Climate change is no longer an issue for scientists and specialists. It is a serious problem that affects us all, and we don’t know whether it can be fixed or if it will continue to get worse.

One of the most important examples is the melting the polar mantle that affects the Arctic and the Atlantic. In Alaska, it has been found that the deep sea fauna is dangerously declining. This year in the state, the fishing of the famous snow crab, or royal crab, was banned. Just two years ago, the Alaskan shellfish population was believed to be in the billions; now, with the latest census data, it stands at a few hundred million.

In November 2022, a new round of the United Nations Climate Change Conference will open in the Egyptian town of Ashram El Sheikh by the Red Sea. Previously, the participating nations adopted the Kyoto Protocol in 1997 to reduce the effects of greenhouse gas, which are responsible for a large part of global warming.

“We want to reduce the emission of harmful gases and thus save the planet Earth,” affirmed the participants. There were difficulties in ratifying Kyoto objectives within each country’s government because of the complex ratification processes. Kyoto requested the reduction of the volume of carbon dioxide, methane and other gases that cause climate change, with the commitment of a 5.2 percent reduction.

The signatories were 187 countries, with a notable omission, the United States. Several months leading up to the Kyoto Convention, the U.S Senate passed the Byrd–Hagel resolution stating that:

“the United States should not be a signatory to any protocol … which would (A) mandate new commitments to limit or reduce greenhouse gas emissions for the Annex I Parties, unless the protocol … also mandates new specific scheduled commitments … for Developing Country Parties within the same compliance period, or (B) result in serious harm to the economy of the United States.”

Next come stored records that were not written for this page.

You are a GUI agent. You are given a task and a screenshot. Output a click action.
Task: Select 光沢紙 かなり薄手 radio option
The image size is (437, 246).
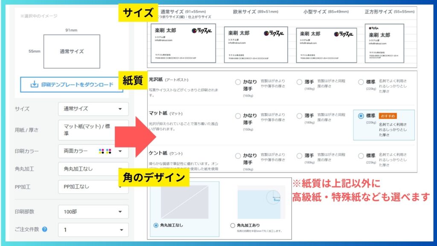(238, 82)
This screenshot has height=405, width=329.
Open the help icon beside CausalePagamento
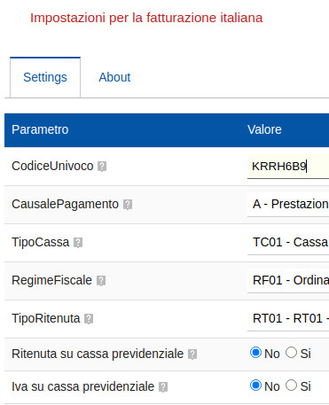[x=128, y=204]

Byrd–Hagel was not legally binding; however, despite this, it passed by a 95–0 vote rather than the two-thirds majority required for Senate ratification. Hence, if the United States had signed onto Kyoto at the time, it would be more of a symbolic gesture.

The United Nations returned to the issue in Paris in December 2015. On that date, scientists confirmed that industrialized countries are responsible for 55 percent of the gases that lead to global warming.

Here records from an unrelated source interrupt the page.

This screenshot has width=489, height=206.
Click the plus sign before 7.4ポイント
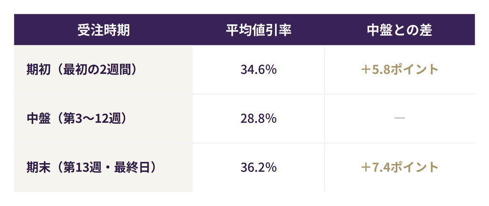[x=365, y=168]
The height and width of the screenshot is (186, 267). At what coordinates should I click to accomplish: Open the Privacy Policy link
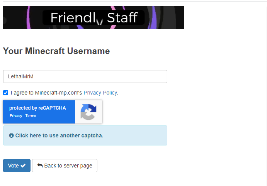coord(100,93)
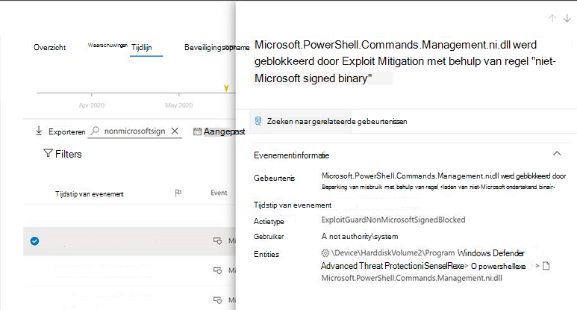Clear the nonmicrosoftsign search text
Viewport: 577px width, 310px height.
175,131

The Paris agreement adopted an action plan to lower the planet’s global temperature below 2 percent. This agreement has been in force since November 2016 but has not been fully complied with either.

The situation is complicated today by the increase in the price of oil. In countries such as the Netherlands, Spain, Italy and France, a large part of the production of fruits and vegetables is carried out under greenhouses. As a result, the Netherlands can export tomatoes all year round; the same happens in Spain with strawberries.

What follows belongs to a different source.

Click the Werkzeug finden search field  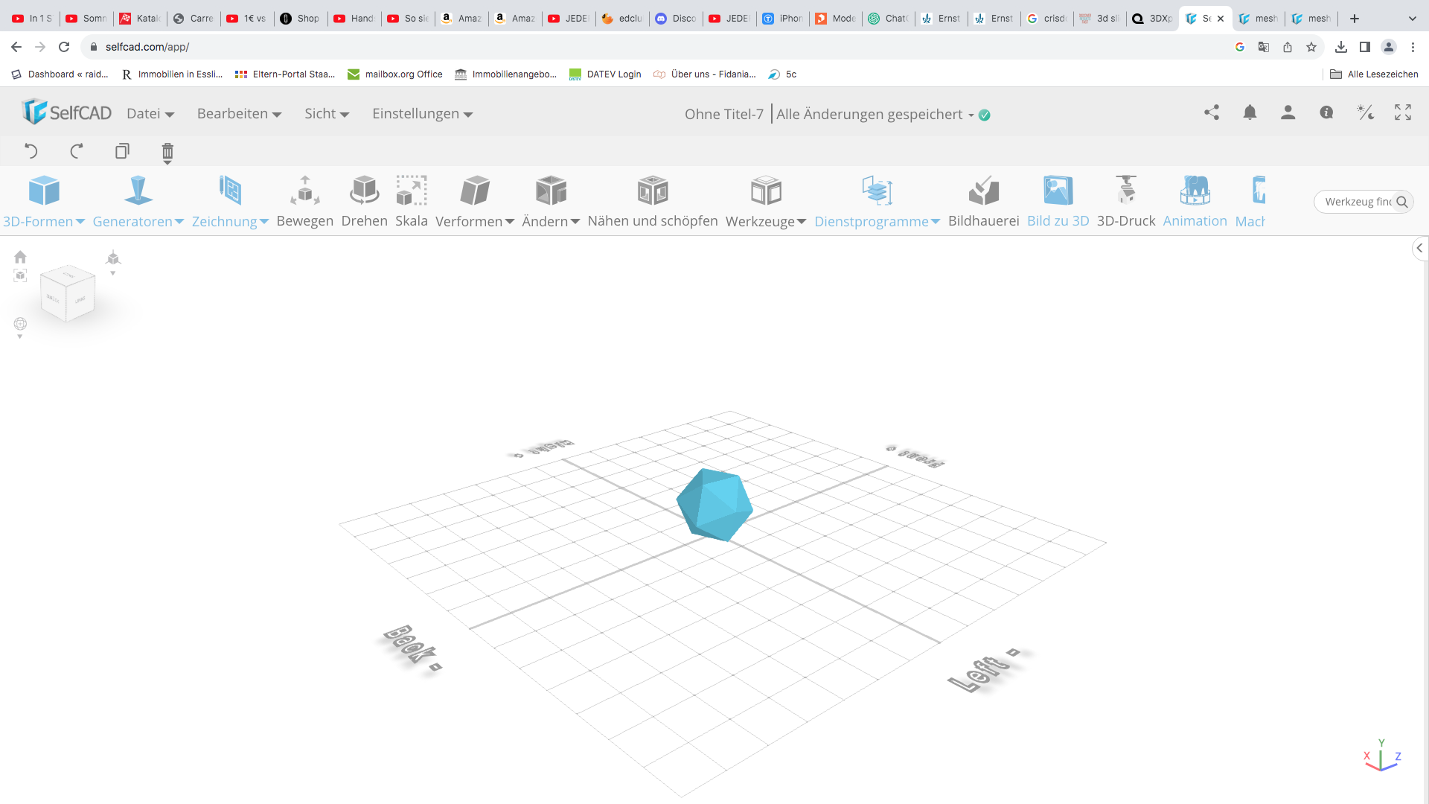(1364, 202)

But with the price of oil used in greenhouses to generate energy rising sharply, European farmers already hear voices that say they will have to get rid of their greenhouses—Goodbye to Dutch tomatoes in December and Spanish red fruits in the winter months.

What can COP27 in Sharm el Sheikh offer? The first wish is to ratify the Paris agreement. Under Trump, the U.S. walked out of the deal. As Europe and the United States begin to reduce their dependence on Russian natural gas, voices are already being heard supporting returning to coal usage.

Germany wants to reactivate the coal mines in the Ruhr area. The Berlin parliament approved this year to reactivate the mines to limit purchases of Russian natural gas, thus following the sanctions measures of the European Union. Poland is preparing to do the same.

But consuming coal to generate electricity means saying goodbye to Kyoto and Paris. It will be another consequence of the Ukraine war started by Putin illegally.

The Ukraine war, coal, and sanctions against Russia have adversely affected the global economy. The consequences of climate change would not be so dire if Putin did not send the tanks to the neighbouring country.

COP27 in Egypt will have difficulty producing good results, no matter how many good intentions it may have. However, the fact that world leaders are meeting to discuss such an important issue and are willing to put forth ideas that can lead to a better future for everyone can and should not be discounted.